Un ruisseau tiré au cordeau sur plus de 500 m, un lit surcreusé envahi de sable, une chute infranchissable pour la faune du ruisseau... La monotonie de l'écoulement des eaux qui affectait cette portion de rivière n'est plus de mise désormais sur le Toul Douar, petit affluent du Scave. Pour rompre l'uniformité du milieu et lui redonner de la diversité et sa continuité, le Syndicat de bassin du Scorff a installé, grâce à un contrat territorial milieu aquatique (CTMA) des radiers, resserré le lit par endroit, recréant des méandres, installé des blocs, des abris, et protégé les berges. Le busage en béton, dont les chutes étaient infranchissables pour les poissons, a été remplacé. En diversifiant ainsi les habitats du cours d'eau, "nous recréons une diversité qui augmente la capacité d'accueil et apporte de la richesse biologique mais aussi une meilleure capacité d'auto-épuration du milieu", détaillent les techniciens à son chevet. Une des actions d'amélioration de la qualité des cours d'eau sur le bassin versant que le syndicat mixte du Scorff mène depuis 40 ans sur son périmètre qui couvre 30 communes, dont l'agglomération de Lorient et sa zone estuarienne et littorale. Que ce soit en matière de restauration des milieux naturels, d'animation ou de valorisation du patrimoine, d'amélioration des pratiques agricoles, ses actions sont multiples. Un travail qualifié d’exceptionnel, "beau symbole de la reconquête de la qualité des eaux en Bretagne", pour Thierry Burlot.

Loi Notre, en bref

NOTRe pour Nouvelle organisation territoriale de la République, cette loi du 7 août 2015 vise à renforcer les compétences des régions et des établissements publics de coopération intercommunale (EPCI) par la réduction des compétences des départements et leur transfert aux régionx, le transfert de certaines compétences de l'Etat, le transfert des personnels.
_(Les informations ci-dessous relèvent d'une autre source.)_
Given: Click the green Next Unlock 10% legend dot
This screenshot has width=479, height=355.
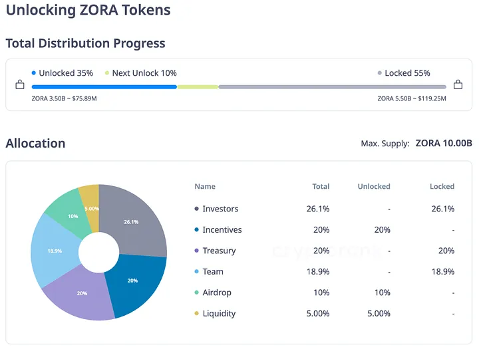Looking at the screenshot, I should tap(106, 73).
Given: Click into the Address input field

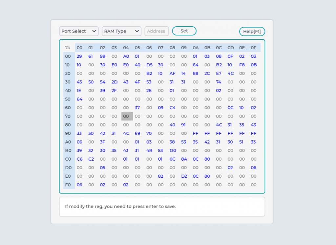Looking at the screenshot, I should [x=157, y=31].
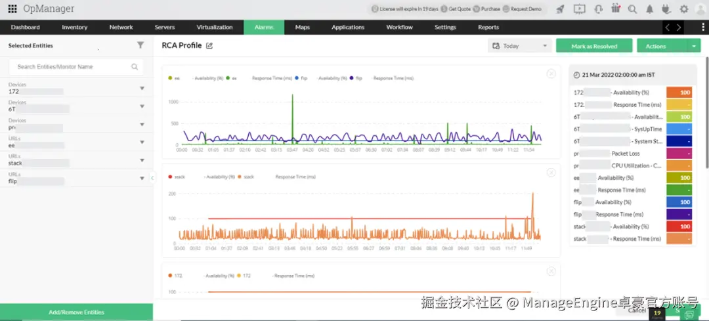Open the filter funnel in Selected Entities
Image resolution: width=709 pixels, height=321 pixels.
pos(140,45)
Elle établit une nouvelle carte des intercommunalités qui devront regrouper 15 000 habitants au 1er janvier 2017 (contre 5000 aujourd'hui)...

Subventions, un signal fort

"Nous savons où faire porter les efforts, où sont les besoins en matière d'assainissement, de collecte d'eaux usées, de zones conchylicoles, de pollution", pointe Sylvie Detoc, directrice de la délégation Armor-Finistère de l'Agence de l'eau Loire Bretagne. Et face au ralentissement et au désengagement des investissements qu’a entraînés la clarification des compétences des départements, l'Agence de l'eau a révisé ses taux d'aides. "Nos subventions vont désormais jusqu'à 80 % du montant de certaines actions", insiste-t-elle. Les aménagements du ruisseau du Toul Douar en sont l'exemple. Un "signal fort" avec fléchage sur des territoires prioritaires et des actions ciblées que l'agence de l'eau entend promouvoir pour "optimiser les fonds publics en maintenant ce qui est fait et aller plus loin sur les points noirs". Une aide qui se chiffre à 80 millions d'euros.